Data Table Native Encoding

Any Data Table may be encoded into and decoded from:

  • A Unicode string
  • A byte array

Encoding to/from strings is often used for manipulating Data Tables programmatically, e.g. via Java SDK or .NET API. String representation of table formats is also often used for compact human-readable format representation.

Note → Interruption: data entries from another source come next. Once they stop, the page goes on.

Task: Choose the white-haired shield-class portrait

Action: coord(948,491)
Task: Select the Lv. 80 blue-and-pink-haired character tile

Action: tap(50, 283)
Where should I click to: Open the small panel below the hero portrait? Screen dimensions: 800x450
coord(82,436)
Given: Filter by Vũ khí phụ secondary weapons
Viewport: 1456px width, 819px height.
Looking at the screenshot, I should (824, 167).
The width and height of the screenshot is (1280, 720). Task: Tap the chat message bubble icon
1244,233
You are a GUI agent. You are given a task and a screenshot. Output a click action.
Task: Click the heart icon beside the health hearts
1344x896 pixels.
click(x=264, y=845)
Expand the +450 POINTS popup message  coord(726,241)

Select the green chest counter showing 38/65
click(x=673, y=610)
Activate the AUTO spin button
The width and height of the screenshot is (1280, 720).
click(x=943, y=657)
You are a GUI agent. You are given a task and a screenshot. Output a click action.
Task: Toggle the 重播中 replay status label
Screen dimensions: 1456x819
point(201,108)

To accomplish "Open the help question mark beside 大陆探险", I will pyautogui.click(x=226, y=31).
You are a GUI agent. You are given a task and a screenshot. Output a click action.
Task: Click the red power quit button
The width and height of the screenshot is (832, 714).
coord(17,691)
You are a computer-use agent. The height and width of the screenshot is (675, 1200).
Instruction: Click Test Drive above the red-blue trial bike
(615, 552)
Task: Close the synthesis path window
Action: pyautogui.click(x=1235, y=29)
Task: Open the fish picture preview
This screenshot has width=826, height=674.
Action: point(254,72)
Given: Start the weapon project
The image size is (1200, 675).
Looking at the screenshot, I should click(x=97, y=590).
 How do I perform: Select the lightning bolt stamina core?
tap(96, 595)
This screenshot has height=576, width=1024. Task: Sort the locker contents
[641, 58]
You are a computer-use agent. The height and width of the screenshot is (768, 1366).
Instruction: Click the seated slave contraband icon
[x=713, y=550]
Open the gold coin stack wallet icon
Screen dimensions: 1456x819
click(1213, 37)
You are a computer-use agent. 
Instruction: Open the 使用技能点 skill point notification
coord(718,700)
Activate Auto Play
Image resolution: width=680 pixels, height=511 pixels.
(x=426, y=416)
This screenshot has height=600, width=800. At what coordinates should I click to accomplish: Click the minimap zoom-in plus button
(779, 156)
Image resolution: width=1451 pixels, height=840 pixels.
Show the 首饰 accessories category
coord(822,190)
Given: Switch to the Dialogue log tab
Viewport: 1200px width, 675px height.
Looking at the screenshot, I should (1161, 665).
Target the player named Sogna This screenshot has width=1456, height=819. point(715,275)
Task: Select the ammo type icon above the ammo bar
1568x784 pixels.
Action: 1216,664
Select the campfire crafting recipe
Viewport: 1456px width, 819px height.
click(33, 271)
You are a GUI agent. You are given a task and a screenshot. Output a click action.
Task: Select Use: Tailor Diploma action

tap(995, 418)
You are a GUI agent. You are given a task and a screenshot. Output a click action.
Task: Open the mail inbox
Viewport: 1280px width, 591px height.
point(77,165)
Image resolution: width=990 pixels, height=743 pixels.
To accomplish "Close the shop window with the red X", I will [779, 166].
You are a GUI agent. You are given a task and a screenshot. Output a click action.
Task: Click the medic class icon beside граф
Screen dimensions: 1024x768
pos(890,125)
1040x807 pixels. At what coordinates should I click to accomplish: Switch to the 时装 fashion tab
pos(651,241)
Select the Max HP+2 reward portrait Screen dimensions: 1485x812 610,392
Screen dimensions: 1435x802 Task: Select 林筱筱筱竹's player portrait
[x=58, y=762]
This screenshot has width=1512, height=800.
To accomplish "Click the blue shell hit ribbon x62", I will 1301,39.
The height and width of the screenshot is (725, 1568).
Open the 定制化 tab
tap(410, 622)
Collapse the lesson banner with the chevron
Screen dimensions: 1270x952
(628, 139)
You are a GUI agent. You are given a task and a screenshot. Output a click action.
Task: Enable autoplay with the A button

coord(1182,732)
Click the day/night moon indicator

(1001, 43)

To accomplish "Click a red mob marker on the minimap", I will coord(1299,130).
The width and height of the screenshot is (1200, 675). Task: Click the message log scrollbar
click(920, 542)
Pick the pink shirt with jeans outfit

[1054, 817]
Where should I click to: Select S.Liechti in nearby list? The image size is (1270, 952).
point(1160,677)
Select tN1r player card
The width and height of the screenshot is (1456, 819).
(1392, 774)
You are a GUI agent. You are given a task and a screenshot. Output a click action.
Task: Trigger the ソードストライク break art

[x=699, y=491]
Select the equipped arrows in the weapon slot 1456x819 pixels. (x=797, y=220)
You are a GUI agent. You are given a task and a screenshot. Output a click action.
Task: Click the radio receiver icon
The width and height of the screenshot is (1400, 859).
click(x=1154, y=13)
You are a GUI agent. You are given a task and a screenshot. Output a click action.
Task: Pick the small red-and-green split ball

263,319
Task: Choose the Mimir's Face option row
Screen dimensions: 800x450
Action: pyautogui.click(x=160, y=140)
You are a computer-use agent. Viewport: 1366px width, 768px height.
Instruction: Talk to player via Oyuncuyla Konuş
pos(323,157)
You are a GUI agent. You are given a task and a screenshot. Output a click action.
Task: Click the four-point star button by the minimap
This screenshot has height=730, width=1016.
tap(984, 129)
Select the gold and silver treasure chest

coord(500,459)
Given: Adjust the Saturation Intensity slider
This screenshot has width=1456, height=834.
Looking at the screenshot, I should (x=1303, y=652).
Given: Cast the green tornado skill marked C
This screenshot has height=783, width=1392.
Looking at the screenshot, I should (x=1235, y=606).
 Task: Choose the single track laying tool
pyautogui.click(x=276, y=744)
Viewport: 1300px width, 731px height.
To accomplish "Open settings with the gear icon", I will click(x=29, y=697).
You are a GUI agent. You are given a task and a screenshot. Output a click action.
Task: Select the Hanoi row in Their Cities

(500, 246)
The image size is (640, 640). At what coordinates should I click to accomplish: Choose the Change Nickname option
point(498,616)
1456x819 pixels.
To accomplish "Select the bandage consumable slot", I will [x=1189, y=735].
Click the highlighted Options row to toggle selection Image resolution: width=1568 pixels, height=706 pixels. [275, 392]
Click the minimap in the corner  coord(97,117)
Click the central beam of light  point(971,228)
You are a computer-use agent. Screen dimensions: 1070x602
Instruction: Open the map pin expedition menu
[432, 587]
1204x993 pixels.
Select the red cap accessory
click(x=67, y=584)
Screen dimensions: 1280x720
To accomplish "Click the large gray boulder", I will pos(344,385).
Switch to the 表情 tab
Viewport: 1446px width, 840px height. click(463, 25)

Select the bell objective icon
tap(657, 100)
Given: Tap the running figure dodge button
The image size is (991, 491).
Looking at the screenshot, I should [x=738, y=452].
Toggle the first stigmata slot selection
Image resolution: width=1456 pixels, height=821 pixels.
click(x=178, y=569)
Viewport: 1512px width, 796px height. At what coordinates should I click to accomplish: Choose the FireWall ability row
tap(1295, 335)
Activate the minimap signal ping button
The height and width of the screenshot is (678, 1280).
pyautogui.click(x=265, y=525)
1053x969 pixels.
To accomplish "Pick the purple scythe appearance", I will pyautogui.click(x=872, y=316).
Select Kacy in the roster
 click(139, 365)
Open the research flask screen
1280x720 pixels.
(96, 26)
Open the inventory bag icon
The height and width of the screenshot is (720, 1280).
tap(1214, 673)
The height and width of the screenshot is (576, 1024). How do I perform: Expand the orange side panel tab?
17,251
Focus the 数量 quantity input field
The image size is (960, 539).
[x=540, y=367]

Encoding to/from byte arrays is used to transfer Data Tables over the network using the AggreGate Communication Protocol or storing them in the AggreGate Server database.

Byte Array Encoding

Encoding of a Data Table into a byte array involves two stages:

  • First, the Data Table is encoded into a Unicode string
  • Second, the resulting string is encoded into an array of bytes using UTF-8 encoding. See UTF-8 documentation (e.g. UTF-8 Wikipedia article ) to find out the details.

String Encoding Concept

Generally, Data Table and its different parts are encoded into string as a number of elements of the following format:

<[element_name=]element_value>

Both the name and value may include any character except for those used by AggreGate Communication Protocol or used to encode the element itself. An element's value may be an encoded list of nested elements.

Table Encoding

Here is the format for an encoded data table:

<F=record_format>[<I=>][<R=record>][<R=record>]…

Element Name

Element Value

F

Table format descriptor, defining names and types of all columns in the data table and other table properties. Its encoding is described here.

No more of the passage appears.